Before the end of his first basketball season, he worked his way into the starting lineup, earning praise from the Geneva Times for “some scrappy ball-hawking” and his “two professional one-handed slams” on his way to a 13-point night against Alfred. That season the Statesmen finished with a 9-8 record, eclipsing the team record for points in a season.
As a sophomore, DeFrancesco helped set a program record with 12 wins, which the team repeated the following year. He was elected co-captain for his senior season and led Hobart to yet another record-breaking year with 15 wins and just five losses. DeFrancesco and his classmates graduated with a four-year record of 48-23, the most wins and highest winning percent for a graduating class at the time. In 2010, the 1955-56 basketball Statesmen were named a Hobart Team of Distinction.

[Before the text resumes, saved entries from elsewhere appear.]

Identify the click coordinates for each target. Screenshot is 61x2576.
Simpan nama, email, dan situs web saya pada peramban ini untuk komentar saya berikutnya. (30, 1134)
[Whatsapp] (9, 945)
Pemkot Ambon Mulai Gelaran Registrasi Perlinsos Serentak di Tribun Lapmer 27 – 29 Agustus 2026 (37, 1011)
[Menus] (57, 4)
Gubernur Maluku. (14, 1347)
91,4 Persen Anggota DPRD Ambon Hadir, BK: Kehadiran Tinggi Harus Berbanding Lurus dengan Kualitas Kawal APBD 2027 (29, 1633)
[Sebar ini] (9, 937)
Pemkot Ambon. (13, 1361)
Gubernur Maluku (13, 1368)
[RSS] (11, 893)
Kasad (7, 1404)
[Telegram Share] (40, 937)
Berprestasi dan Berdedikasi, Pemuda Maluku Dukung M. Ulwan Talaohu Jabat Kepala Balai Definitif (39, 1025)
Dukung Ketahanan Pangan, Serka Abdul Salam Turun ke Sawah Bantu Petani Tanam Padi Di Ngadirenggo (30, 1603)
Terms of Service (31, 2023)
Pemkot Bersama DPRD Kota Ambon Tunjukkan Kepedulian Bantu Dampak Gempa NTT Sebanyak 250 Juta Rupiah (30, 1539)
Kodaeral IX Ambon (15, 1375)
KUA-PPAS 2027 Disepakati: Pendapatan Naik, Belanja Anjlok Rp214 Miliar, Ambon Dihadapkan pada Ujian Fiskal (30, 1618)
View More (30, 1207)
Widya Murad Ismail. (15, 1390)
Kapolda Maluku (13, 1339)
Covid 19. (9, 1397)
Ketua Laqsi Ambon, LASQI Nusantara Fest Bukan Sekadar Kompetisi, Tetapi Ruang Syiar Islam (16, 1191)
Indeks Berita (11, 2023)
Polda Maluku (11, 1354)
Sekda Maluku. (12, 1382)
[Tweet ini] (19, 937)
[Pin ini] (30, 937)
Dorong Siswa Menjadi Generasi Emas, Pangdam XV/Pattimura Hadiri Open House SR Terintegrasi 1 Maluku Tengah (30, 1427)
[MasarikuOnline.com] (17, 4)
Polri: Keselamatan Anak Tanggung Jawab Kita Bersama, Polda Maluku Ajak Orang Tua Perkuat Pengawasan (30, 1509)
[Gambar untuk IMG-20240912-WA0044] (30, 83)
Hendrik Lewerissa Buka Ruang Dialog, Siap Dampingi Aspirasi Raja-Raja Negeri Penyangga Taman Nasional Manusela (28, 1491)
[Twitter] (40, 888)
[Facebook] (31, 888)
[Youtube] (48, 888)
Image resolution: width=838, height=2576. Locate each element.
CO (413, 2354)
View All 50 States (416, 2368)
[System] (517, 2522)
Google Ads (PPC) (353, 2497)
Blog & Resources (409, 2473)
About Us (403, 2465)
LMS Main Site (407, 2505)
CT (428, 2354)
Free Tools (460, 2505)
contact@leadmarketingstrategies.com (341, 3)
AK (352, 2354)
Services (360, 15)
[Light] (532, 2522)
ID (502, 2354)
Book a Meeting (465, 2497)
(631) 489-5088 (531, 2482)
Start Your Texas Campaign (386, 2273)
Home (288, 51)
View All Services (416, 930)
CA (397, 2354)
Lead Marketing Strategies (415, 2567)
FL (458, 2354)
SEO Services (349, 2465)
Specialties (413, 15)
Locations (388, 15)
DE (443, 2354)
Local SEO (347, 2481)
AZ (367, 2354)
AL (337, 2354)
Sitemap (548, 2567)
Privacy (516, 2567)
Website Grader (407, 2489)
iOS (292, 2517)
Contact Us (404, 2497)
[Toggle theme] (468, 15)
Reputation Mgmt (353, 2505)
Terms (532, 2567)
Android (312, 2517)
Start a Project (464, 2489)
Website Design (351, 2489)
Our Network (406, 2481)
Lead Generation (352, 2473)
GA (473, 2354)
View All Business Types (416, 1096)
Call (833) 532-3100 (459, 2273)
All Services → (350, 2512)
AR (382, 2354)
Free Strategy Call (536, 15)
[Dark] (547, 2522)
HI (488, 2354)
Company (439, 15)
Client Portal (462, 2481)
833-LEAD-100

In baseball, DeFrancesco was a slick-fielding first baseman and a powerful switch hitter. In a 1954 game against Hamilton, he launched the first pitch he saw over the left field fence, a feat the Echo noted was the first home run since the fence was installed three years earlier. Elected captain as a junior and senior, he made his debut as a starting pitcher for Hobart in his final season.
DeFrancesco earned a varsity letter as a member of the Hobart soccer team during the program’s second varsity season — and first winning season.
An outstanding student and campus citizen, he was inducted into the Orange Key, Chimera and Druid honor societies as well as Pi Gamma Mu, the international honor society in social sciences. He wrote for The Herald and was a member of Phi Phi Delta, the Interfraternity Council, the Newman Club and the Canterbury Club. He was elected vice president of the junior class and, one year later, president of his fraternity. In 1956, his versatility, exceptional athleticism and resolute leadership earned him the inaugural Francis L. “Babe” Kraus ’24 Award, as Hobart’s top athlete.
After earning a master’s degree in education from the University of Rochester, DeFrancesco spent more than 35 years teaching and counseling in the Finger Lakes Region before retiring in 1993.
A leader in the creation and growth of the William Smith tennis program, DeFrancesco remains a trusted mentor to Herons to this day. He served as an assistant coach for each of the program’s five head coaches and continues to support the team through individual lessons.
In the Geneva community, he is active in his neighborhood association and for many years led the Geneva Recreation Department’s tennis program. In 2012, the city named the tennis courts Brook Street Park in his honor.